The Ethics of Ecological Restoration
Published online by Cambridge University Press: 26 June 2009
BIODIVERSITY AND ECOLOGICAL RESTORATION
Ecological restoration has been portrayed recently as a process capable of reversing the loss of natural biodiversity now occurring in many densely populated areas and intensively managed landscapes in Europe (Throop 1997; Hobbs and Norton 1996). Species restoration schemes operate throughout Europe and in parts of North America as well. For example, they have involved the lynx in Poland, and the wolf and the moose in New York State. Human subsistence activities, such as hunting and agriculture, have resulted in losses of wildlife species.

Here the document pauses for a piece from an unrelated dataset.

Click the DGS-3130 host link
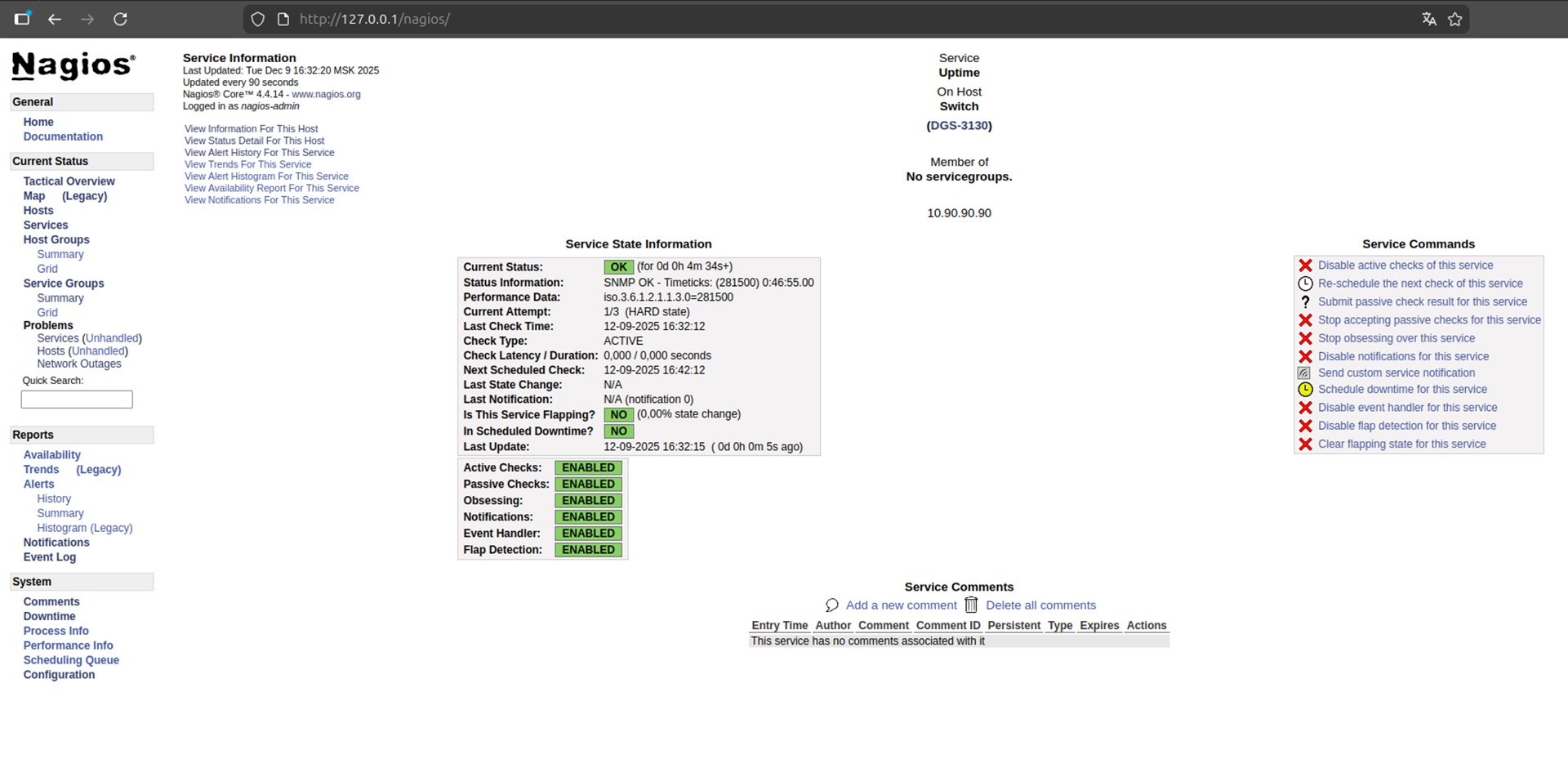coord(959,126)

Natural environments have been intensively utilized for many centuries, especially in Western Europe and parts of North America; and a high level of productivity characterizes these domesticated environments (Nash 1989). As a result of these efforts to transform the natural environment into a highly efficient growth medium, variation is lacking and natural biodiversity has declined.

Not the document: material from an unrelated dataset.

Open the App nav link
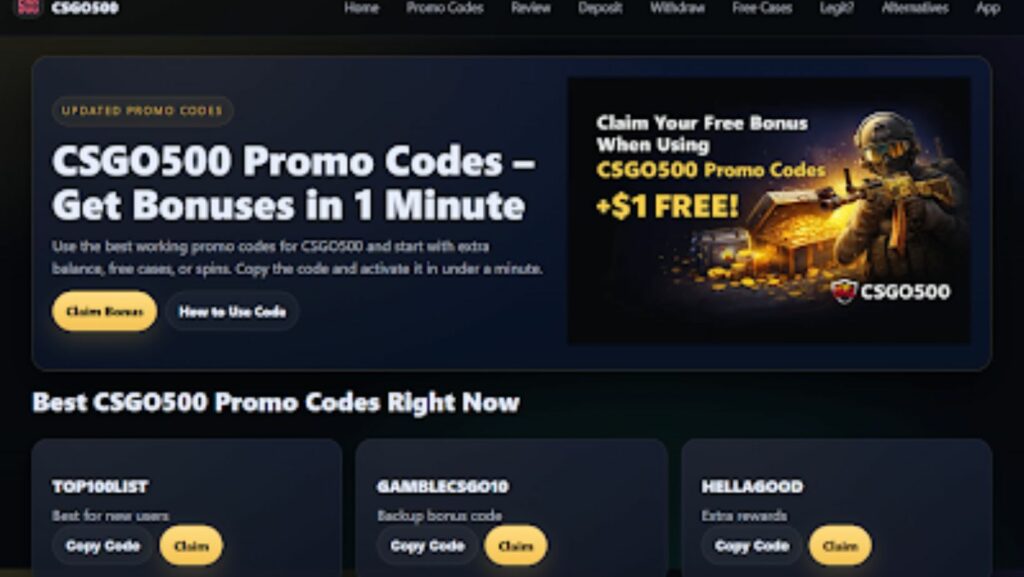 coord(988,8)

Species have died out regionally, and their opportunities to return to former haunts have been seriously limited by intensive management of the natural environment (Thomas 1992). Moreover, artifacts such as roads, towns, and bridges, as well as the straightening of rivers, block the paths of migrating wildlife. New policies on the conservation of wildlife, and on the general management and protection of the natural environment, are pursued in many affluent industrialized countries. These aim to recreate and maintain the dynamics and variation of natural ecosystems (Kane 1994; OECD 1999). This presents new opportunities for the conservation discipline (Pickett and Parker 1994).